The IOS is an organization made up of members from countries all over the world, as is the JCI. Both organizations offer standards that have been drafted with the intent of providing a framework for operation and measurable outcomes. The JCI website is www. jointcommissioninternational. com and gives a complete listing of all international facilities that are accredited. Each listing gives the date of accreditation and the date of re-accreditation, if applicable. You can also review what some of the standards are, what the accreditation process is, and pending standards. Both organizations have developed the standards with the input of members that represent all world regions. (North America, Central and Latin America, Asia and the Pacific Rim, Central and Eastern Europe, Western Europe, the Middle East, and Africa). A wise person would consult the accredited facilities listing, prior to determining which to have a procedure done at.
It is unfortunate that there are some facilities that are brand new and fully staffed, but are not adhering to sanitation guidelines. Phone and email conversations with former patrons of the facility will give you critical information concerning the cleanliness of the building and is well worth your time and effort. Bear in mind that each facility has its own set of policies and procedures and adhere to those, in addition to any put forth by the IOS and JCI. A wise consumer will ask for a copy of the policies and procedures and review them prior to making a final decision.
When trying to decide which are the best facilities, be sure to look beyond the nice building and paintings. You need to find out what equipment the facility has and how old it is. Because state of the art diagnostic equipment can be as costly as erecting a building, some are opting to purchase outdated and second hand equipment. Still others have equipment that looks good in the pictures, but is malfunctioning.
It should be pointed out that this is not the norm. Most new facilities are also equipped with the latest equipment such as heart mapping equipment, CT Scanners, Open MRI machines, heart catheterization labs, digital ultrasound and mammogram machines and more. Contact with the facility to inquire about their equipment, reference checks and using a medical tourism travel agent are some ways to safeguard against problems.
Most of the doctors who work in these medical tourism facilities have studied in the developed countries and then have returned to work in their home countries. If you are having a medical procedure done, rest assured that you will be cared for by highly qualified staff.
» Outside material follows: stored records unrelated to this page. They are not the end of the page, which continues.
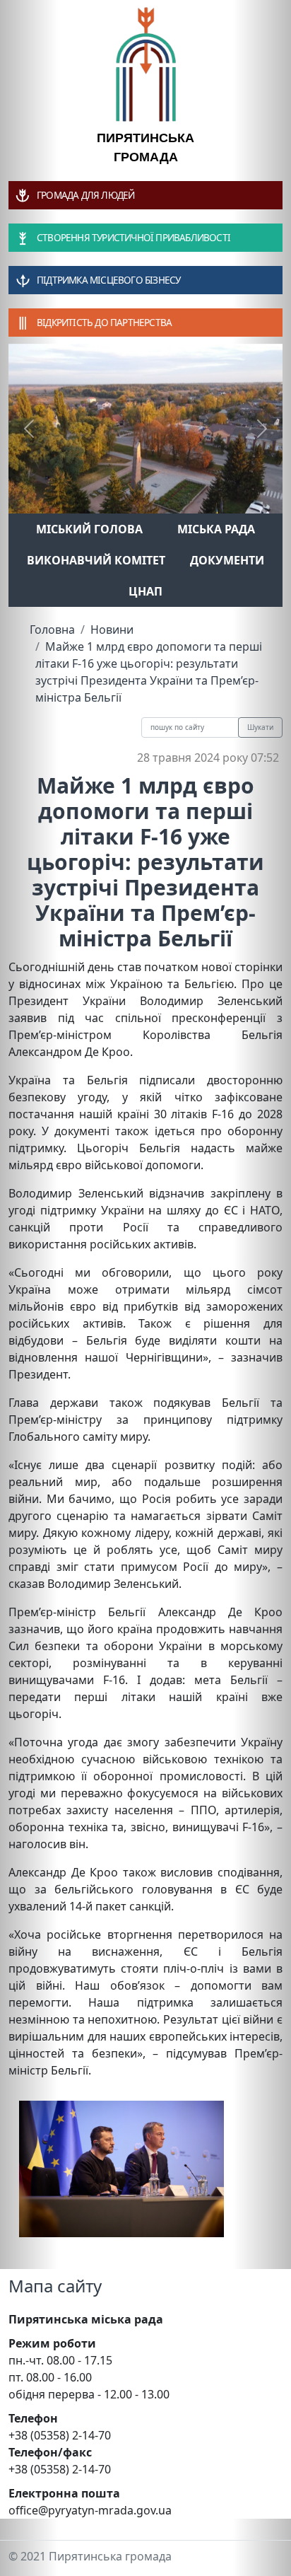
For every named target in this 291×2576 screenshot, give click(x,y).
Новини (111, 629)
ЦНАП (145, 591)
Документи (227, 560)
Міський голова (89, 529)
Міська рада (216, 529)
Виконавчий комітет (96, 560)
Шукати (260, 727)
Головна (52, 629)
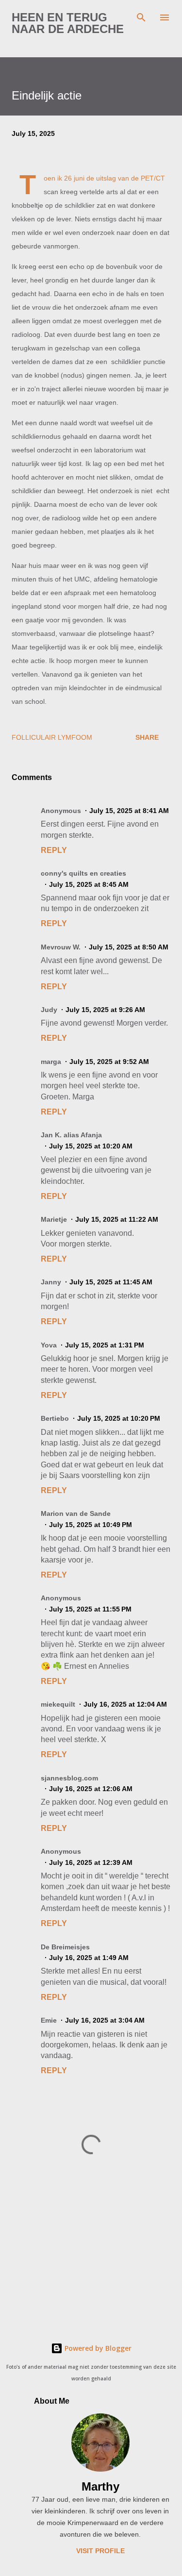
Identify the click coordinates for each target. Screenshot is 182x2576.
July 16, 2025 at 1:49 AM (89, 1957)
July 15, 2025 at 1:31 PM (104, 1345)
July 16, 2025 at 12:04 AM (125, 1704)
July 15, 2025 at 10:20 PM (118, 1418)
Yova (49, 1345)
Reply (54, 850)
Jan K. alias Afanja (71, 1135)
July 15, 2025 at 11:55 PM (90, 1609)
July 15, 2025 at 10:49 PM (90, 1525)
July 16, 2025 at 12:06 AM (90, 1789)
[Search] (141, 17)
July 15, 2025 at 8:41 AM (129, 810)
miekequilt (58, 1704)
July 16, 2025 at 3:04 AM (105, 2020)
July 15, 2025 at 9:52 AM (109, 1061)
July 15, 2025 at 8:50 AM (128, 947)
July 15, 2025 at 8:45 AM (89, 884)
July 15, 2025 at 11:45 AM (110, 1282)
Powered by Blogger (97, 2348)
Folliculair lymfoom (52, 737)
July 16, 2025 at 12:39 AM (90, 1862)
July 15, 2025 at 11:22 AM (116, 1219)
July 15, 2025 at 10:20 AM (90, 1146)
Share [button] (147, 737)
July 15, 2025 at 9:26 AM (105, 1010)
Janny (51, 1282)
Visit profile (100, 2551)
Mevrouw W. (61, 947)
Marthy (100, 2486)
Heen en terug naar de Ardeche (68, 23)
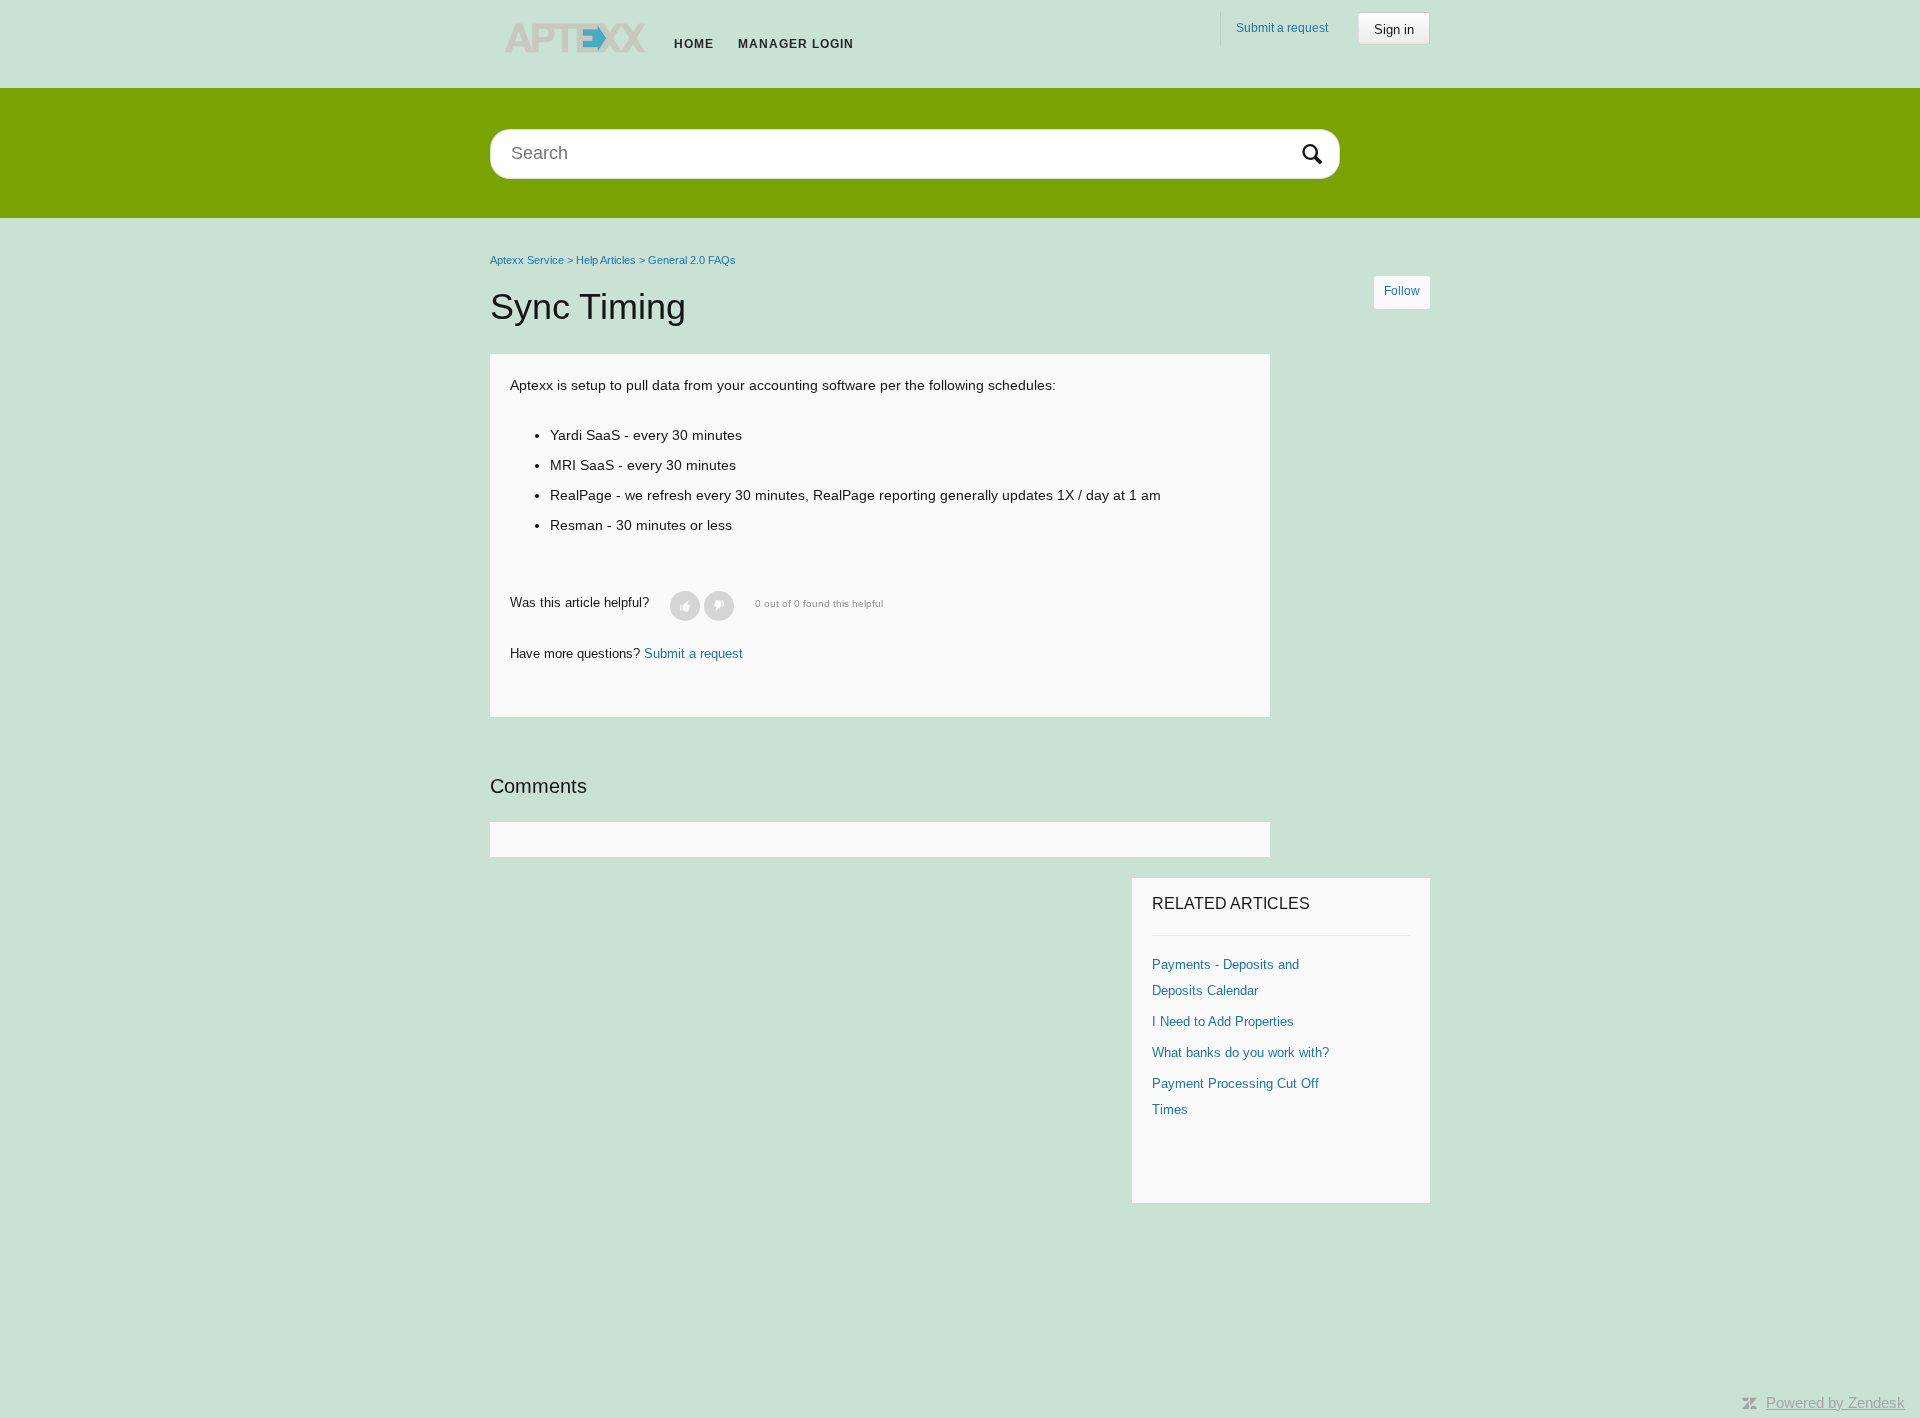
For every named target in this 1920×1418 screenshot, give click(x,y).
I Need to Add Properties (1223, 1021)
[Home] (576, 37)
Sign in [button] (1394, 29)
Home (694, 44)
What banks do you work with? (1240, 1052)
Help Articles (606, 260)
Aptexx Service (527, 260)
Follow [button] (1402, 291)
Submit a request (1282, 28)
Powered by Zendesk (1835, 1402)
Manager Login (796, 44)
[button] (685, 606)
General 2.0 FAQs (692, 260)
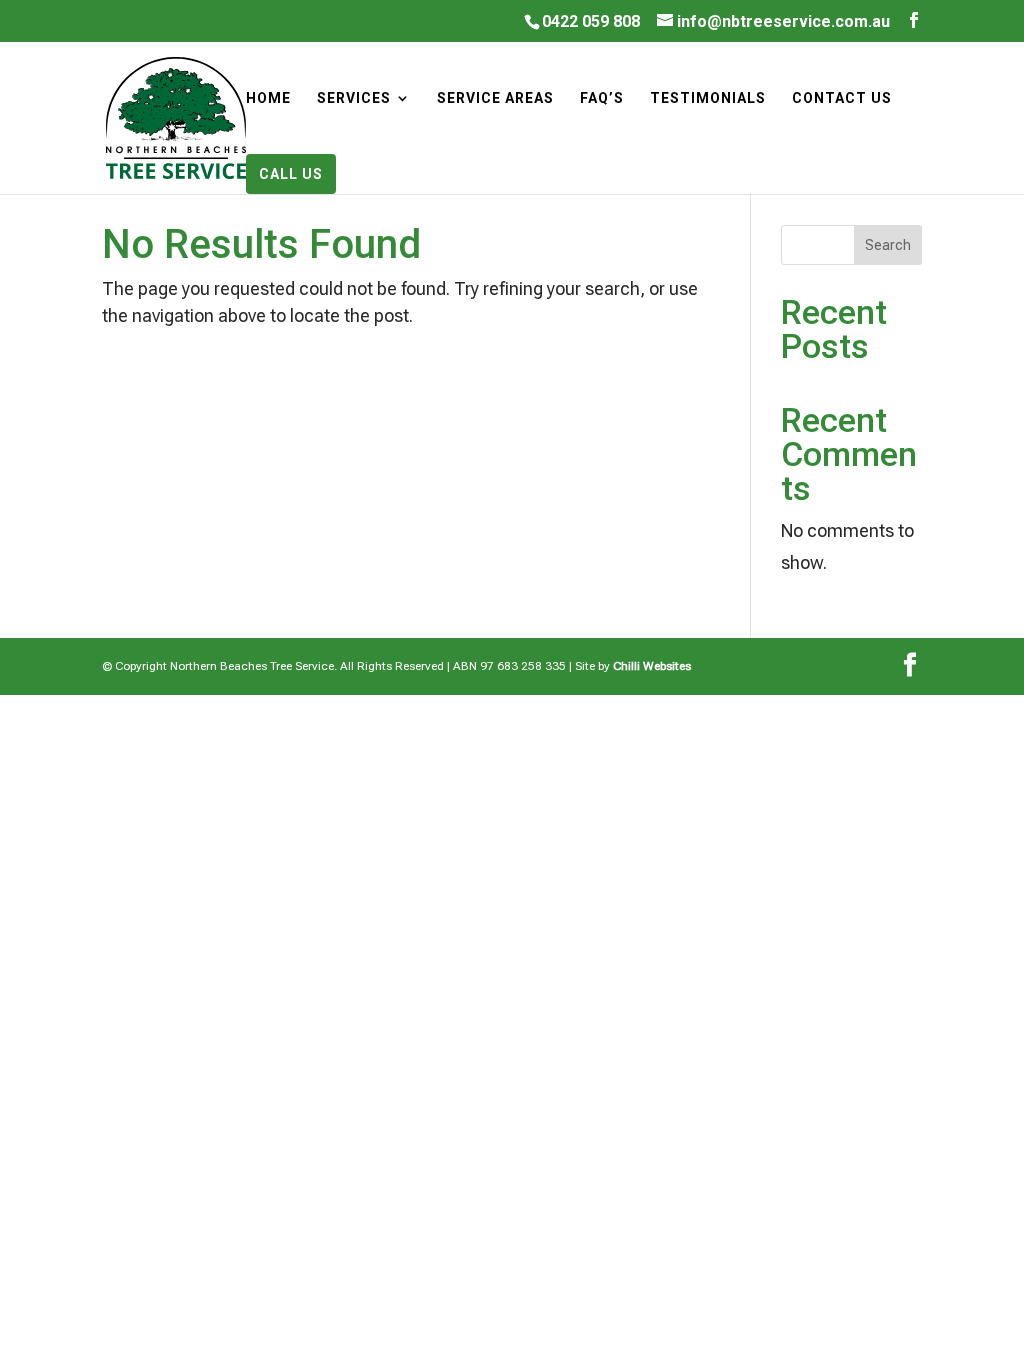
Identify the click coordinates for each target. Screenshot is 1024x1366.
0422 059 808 (591, 21)
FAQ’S (602, 98)
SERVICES (354, 98)
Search (888, 245)
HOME (268, 98)
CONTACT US (842, 98)
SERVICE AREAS (495, 98)
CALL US (291, 174)
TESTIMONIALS (708, 98)
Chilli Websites (652, 666)
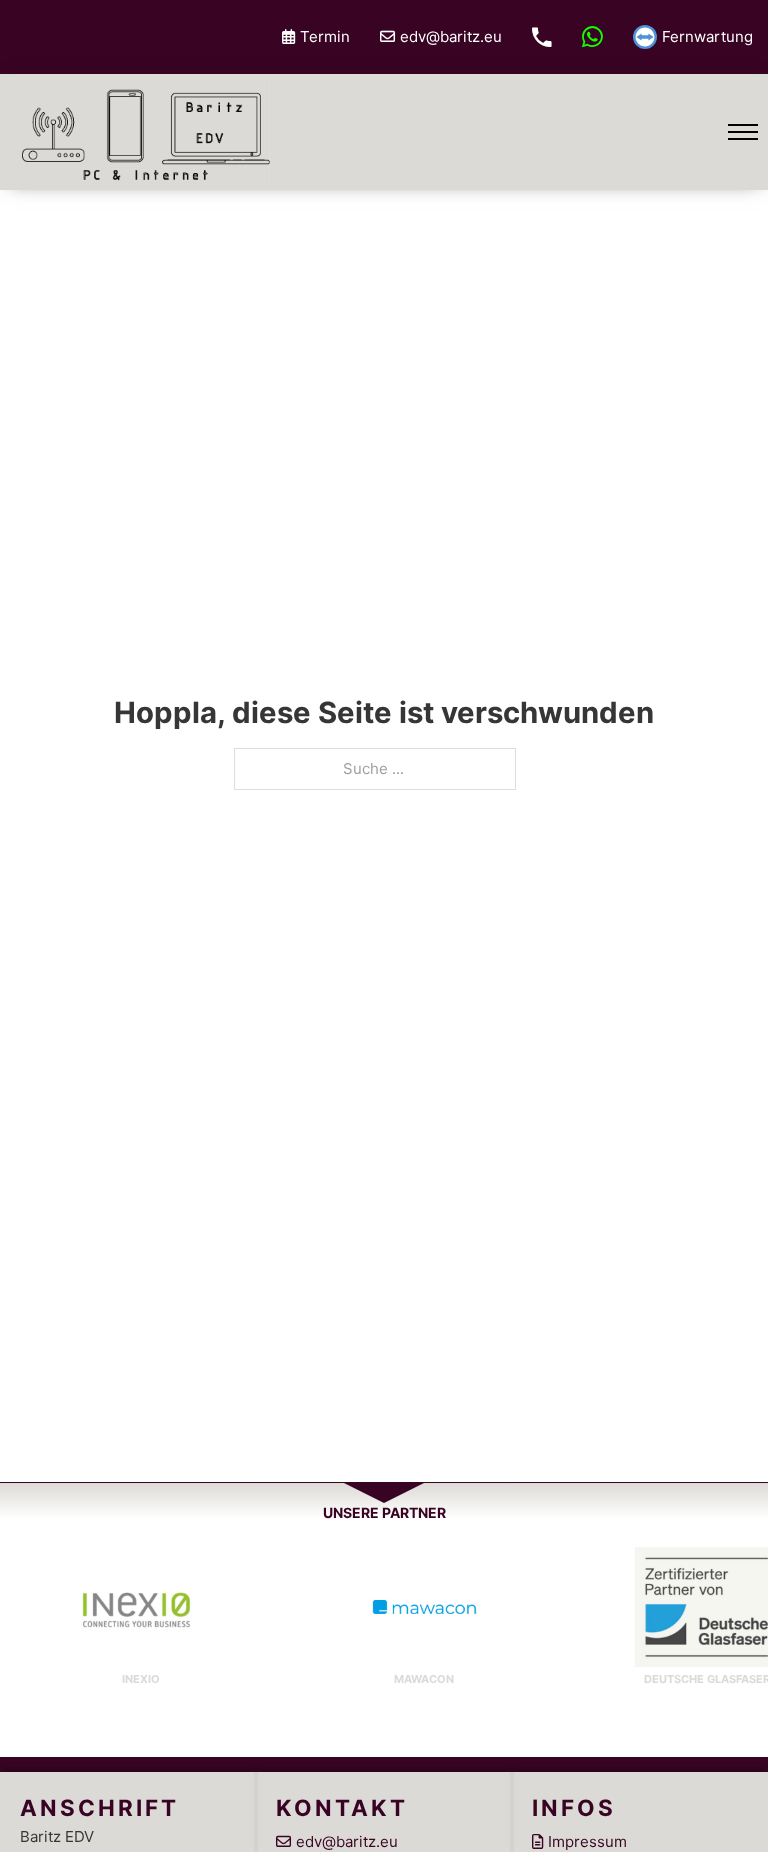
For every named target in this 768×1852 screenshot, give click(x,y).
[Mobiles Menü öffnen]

Anyone who has had a medical procedure done knows that the post-operative stage is as important, and sometimes more so, than the actual procedure. Checking the policies for recovery is important. Decisions should be made, in part, based on the type of care that is provided post-recovery. In developed countries, there are plenty of documented cases of being discharged from a hospital too soon after a procedure, and having complications develop. Medical tourists report the opposite, to a large degree. Most tourists report that they were allowed to stay for a full recovery period, and that staff were very attentive. Many facilities have translators standing by who are fluent in every language. Again, taking the time to check the specific practices and staffing of the facility you are considering will save potential problems later on.
It is true that all countries have good facilities and bad, all countries have highly skilled doctors as well as those who are poorly trained and running less than desirable operations. Purchase a well researched medical tourism guide and/or contact a medical travel agent to assist you with your decision. The information is already researched for you. and you would be wise to access those resources.